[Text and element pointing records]
Start
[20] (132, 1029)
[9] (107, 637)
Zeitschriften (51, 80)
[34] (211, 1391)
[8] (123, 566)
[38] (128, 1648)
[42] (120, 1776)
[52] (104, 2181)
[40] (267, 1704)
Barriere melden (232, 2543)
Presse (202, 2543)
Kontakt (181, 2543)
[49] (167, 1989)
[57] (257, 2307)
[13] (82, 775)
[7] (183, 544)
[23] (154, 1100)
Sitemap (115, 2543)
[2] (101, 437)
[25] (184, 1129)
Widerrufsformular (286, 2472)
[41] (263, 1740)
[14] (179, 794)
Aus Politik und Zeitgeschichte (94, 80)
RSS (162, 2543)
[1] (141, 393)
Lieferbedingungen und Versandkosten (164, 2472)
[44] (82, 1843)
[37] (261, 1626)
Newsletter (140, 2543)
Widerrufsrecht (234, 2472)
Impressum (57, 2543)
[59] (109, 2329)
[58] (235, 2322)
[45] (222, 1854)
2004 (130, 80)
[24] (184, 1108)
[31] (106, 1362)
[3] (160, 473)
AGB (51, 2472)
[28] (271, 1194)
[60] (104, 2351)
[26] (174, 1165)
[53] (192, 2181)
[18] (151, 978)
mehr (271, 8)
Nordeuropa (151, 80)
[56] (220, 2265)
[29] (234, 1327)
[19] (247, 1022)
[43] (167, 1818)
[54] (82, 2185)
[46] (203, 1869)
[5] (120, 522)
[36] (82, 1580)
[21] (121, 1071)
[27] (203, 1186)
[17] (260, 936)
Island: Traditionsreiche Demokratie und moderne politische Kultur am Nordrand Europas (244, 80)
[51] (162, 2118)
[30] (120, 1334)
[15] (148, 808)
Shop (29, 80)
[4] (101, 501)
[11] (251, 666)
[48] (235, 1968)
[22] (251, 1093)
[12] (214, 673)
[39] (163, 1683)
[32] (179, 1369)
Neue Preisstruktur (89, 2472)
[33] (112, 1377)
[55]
End
Required work »
State how many lines in the listing above contain the string "moderne", giving only the number.

Full solution »
1